§ Source material
□ □ □ □ □

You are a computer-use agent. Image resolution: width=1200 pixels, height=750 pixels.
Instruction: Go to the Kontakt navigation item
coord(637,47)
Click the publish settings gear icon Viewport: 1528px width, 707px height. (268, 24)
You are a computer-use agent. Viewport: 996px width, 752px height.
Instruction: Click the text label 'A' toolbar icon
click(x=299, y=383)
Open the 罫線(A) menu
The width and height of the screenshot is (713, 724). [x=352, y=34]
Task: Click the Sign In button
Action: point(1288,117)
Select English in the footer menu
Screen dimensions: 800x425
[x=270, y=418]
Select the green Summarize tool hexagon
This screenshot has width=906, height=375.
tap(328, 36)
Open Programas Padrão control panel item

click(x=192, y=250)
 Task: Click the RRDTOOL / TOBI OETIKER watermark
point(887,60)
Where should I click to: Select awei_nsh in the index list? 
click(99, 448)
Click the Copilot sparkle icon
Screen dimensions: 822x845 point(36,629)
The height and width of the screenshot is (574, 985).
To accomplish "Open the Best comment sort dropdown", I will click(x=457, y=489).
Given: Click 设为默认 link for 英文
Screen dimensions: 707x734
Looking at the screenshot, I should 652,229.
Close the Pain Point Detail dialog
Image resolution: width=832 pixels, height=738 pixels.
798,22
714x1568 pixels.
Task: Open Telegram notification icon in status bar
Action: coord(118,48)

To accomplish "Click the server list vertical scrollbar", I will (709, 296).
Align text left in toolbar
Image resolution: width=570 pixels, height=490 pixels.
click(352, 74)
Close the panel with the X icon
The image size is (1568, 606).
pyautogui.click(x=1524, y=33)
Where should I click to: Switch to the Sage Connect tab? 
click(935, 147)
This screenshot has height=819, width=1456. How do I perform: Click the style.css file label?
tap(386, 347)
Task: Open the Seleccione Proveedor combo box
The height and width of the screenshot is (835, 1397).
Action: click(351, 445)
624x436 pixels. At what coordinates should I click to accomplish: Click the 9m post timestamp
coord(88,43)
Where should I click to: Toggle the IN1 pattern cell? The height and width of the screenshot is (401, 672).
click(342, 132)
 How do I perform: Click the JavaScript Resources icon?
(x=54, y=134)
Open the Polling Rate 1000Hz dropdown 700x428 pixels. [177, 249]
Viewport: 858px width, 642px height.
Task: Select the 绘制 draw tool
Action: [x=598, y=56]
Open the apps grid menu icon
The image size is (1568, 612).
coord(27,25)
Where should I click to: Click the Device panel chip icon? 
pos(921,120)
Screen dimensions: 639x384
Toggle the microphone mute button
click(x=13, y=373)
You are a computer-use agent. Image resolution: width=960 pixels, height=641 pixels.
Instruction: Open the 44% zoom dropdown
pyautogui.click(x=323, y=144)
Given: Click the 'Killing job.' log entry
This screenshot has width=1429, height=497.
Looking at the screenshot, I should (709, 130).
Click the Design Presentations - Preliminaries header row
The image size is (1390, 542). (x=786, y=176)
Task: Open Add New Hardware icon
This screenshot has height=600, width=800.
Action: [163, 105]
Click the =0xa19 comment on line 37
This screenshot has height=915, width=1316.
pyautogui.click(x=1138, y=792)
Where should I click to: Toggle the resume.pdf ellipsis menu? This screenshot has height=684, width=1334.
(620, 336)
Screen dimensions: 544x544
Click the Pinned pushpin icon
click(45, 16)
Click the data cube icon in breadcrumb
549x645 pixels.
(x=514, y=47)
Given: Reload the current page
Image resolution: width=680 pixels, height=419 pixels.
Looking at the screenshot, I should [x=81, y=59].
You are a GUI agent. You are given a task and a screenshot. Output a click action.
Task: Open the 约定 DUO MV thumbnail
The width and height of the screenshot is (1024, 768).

□ □ □ □ □

§ The problem
Each of the records should be retyped exactly.

§ Task result
You are a computer-use agent. Image resolution: width=1200 pixels, height=750 pixels.
Instruction: Go to the Kontakt navigation item
coord(637,47)
Click the publish settings gear icon Viewport: 1528px width, 707px height. (268, 24)
You are a computer-use agent. Viewport: 996px width, 752px height.
Instruction: Click the text label 'A' toolbar icon
click(x=299, y=383)
Open the 罫線(A) menu
The width and height of the screenshot is (713, 724). [x=352, y=34]
Task: Click the Sign In button
Action: point(1288,117)
Select English in the footer menu
Screen dimensions: 800x425
[x=270, y=418]
Select the green Summarize tool hexagon
This screenshot has width=906, height=375.
tap(328, 36)
Open Programas Padrão control panel item

click(x=192, y=250)
 Task: Click the RRDTOOL / TOBI OETIKER watermark
point(887,60)
Where should I click to: Select awei_nsh in the index list? 
click(99, 448)
Click the Copilot sparkle icon
Screen dimensions: 822x845 point(36,629)
The height and width of the screenshot is (574, 985).
To accomplish "Open the Best comment sort dropdown", I will click(x=457, y=489).
Given: Click 设为默认 link for 英文
Screen dimensions: 707x734
Looking at the screenshot, I should 652,229.
Close the Pain Point Detail dialog
Image resolution: width=832 pixels, height=738 pixels.
798,22
714x1568 pixels.
Task: Open Telegram notification icon in status bar
Action: coord(118,48)

To accomplish "Click the server list vertical scrollbar", I will (709, 296).
Align text left in toolbar
Image resolution: width=570 pixels, height=490 pixels.
click(352, 74)
Close the panel with the X icon
The image size is (1568, 606).
pyautogui.click(x=1524, y=33)
Where should I click to: Switch to the Sage Connect tab? 
click(935, 147)
This screenshot has height=819, width=1456. How do I perform: Click the style.css file label?
tap(386, 347)
Task: Open the Seleccione Proveedor combo box
The height and width of the screenshot is (835, 1397).
Action: click(351, 445)
624x436 pixels. At what coordinates should I click to accomplish: Click the 9m post timestamp
coord(88,43)
Where should I click to: Toggle the IN1 pattern cell? The height and width of the screenshot is (401, 672).
click(342, 132)
 How do I perform: Click the JavaScript Resources icon?
(x=54, y=134)
Open the Polling Rate 1000Hz dropdown 700x428 pixels. [177, 249]
Viewport: 858px width, 642px height.
Task: Select the 绘制 draw tool
Action: [x=598, y=56]
Open the apps grid menu icon
The image size is (1568, 612).
coord(27,25)
Where should I click to: Click the Device panel chip icon? 
pos(921,120)
Screen dimensions: 639x384
Toggle the microphone mute button
click(x=13, y=373)
You are a computer-use agent. Image resolution: width=960 pixels, height=641 pixels.
Instruction: Open the 44% zoom dropdown
pyautogui.click(x=323, y=144)
Given: Click the 'Killing job.' log entry
This screenshot has width=1429, height=497.
Looking at the screenshot, I should (709, 130).
Click the Design Presentations - Preliminaries header row
The image size is (1390, 542). (x=786, y=176)
Task: Open Add New Hardware icon
This screenshot has height=600, width=800.
Action: [163, 105]
Click the =0xa19 comment on line 37
This screenshot has height=915, width=1316.
pyautogui.click(x=1138, y=792)
Where should I click to: Toggle the resume.pdf ellipsis menu? This screenshot has height=684, width=1334.
(620, 336)
Screen dimensions: 544x544
Click the Pinned pushpin icon
click(45, 16)
Click the data cube icon in breadcrumb
549x645 pixels.
(x=514, y=47)
Given: Reload the current page
Image resolution: width=680 pixels, height=419 pixels.
Looking at the screenshot, I should [x=81, y=59].
You are a GUI agent. You are given a task and a screenshot. Output a click action.
Task: Open the 约定 DUO MV thumbnail
The width and height of the screenshot is (1024, 768).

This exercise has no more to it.